**TEXT SHOWN**:
## begin

Attached files

file filename
8-K - CURRENT REPORT - NB&T FINANCIAL GROUP INCd792201d8k.htm

Exhibit 10.1

THE NATIONAL BANK AND TRUST COMPANY

National Bank & Trust Incentive Plan

Amended and Restated Effective September 16, 2014

Purpose and Background

The National Bank and Trust Company (the “Company”) has adopted the National Bank & Trust Incentive Plan (the “Plan”) to provide an annual incentive opportunity based on the achievement of predetermined annual financial objectives. Effective September 16, 2014, the Plan is amended and restated as provided in this document.

The Plan is based on improving earnings year over year and the principle of “pay for performance.” Each year through the budget process, the Board of Directors (the “Board”) sets the base expectation for pre-tax, pre-bonus earnings improvement over the prior year. The Board then establishes a percentage of this improvement (i.e. 15%) (the “Sharing Percentage”) which will be directed to a bonus pool for employees participating in this plan. The Board, at its discretion, can also establish a second tier Sharing Percentage for pre-tax, pre-bonus earnings improvements that exceed the base expectation. This second tier Sharing Percentage typically would be higher (i.e. 25%) to reward employees for the additional performance above expectations. As a result, the better the performance the higher the payout under the Plan.

## end

**INFORMATION SHOWN**:
## begin

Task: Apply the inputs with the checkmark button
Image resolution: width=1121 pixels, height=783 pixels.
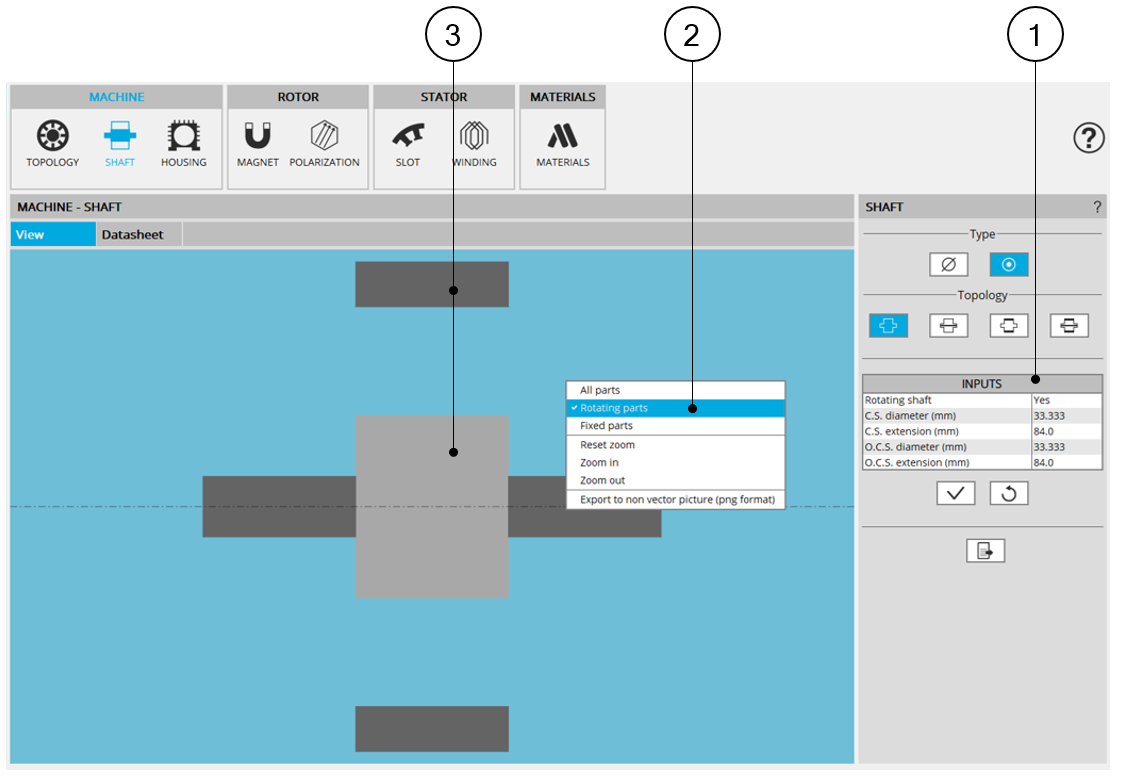Action: [x=955, y=494]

## end

**TASK DESCRIPTION**: Write the next part of the National Bank & Trust Incentive Plan text shown before the data, starting after its final sentence.

**TASK RESULT**:
Eligibility

Except as described in the next paragraph, all regular full-time and regular part-time employees are eligible to participate in the Plan, provided that they meet the employment criteria described below. The level of participation in the Plan is determined by the individual’s compensation, defined as base salary or wages plus any applicable overtime wages, as a percentage of the Company’s total compensation. Participation in the Plan for a partial Plan year, in the event a new employee is hired, will begin with the first day of the month following the date of hire. The bonus payout will be calculated on the base wages from the date of participation forward for the year.

Employees who regularly participate in another National Bank & Trust Incentive Plan may not be eligible for this plan. Determination of eligibility will be determined on an annual basis by a vote of the Compensation Committee. In general, employees who participate in a separate plan where additional compensation is awarded based on loan originations or sales of non-traditional bank products (stocks, bonds, mutual funds, etc) are examples of non-eligibility. These additional incentive plans are subject to annual review by the compensation committee and must be in full compliance with all regulatory guidelines.

Target Incentive Awards and Weighting of Awards

See Attached Exhibit “A” for the bonus worksheet.


The plan involves two calculations. First, the bonus pool is determined based on the amount by which the Company’s pre-tax pre-bonus earnings for the current year exceed the earnings for the prior year, multiplied by the Board authorized Sharing Percentage(s).

Second, specific individual awards would be determined by the percentage of the individual employee’s compensation to the total compensation for participating bank employees who are employed as of the calculation date. That resulting percentage is then allocated against the total pool calculated in the first step to determine the individual award.

Example:

The Board establishes a pre-tax pre-bonus earnings increase base expectation of $800,000. The Board also establishes a Sharing Percentage of 15% up to the base expectation of $800,000 and 25% for any additional earnings above the base. Actual results are an increase of $1,500,000.

Step 1)

Bonus pool calculated:

 

Base Increase

   $800,000 * 15% = $120,000   

Additional Increase

   700,000 * 25% =   175,000   
  

 

  

Total Increase

   $1,500,000             $295,000    Total bonus pool
  

 

  

Step 2)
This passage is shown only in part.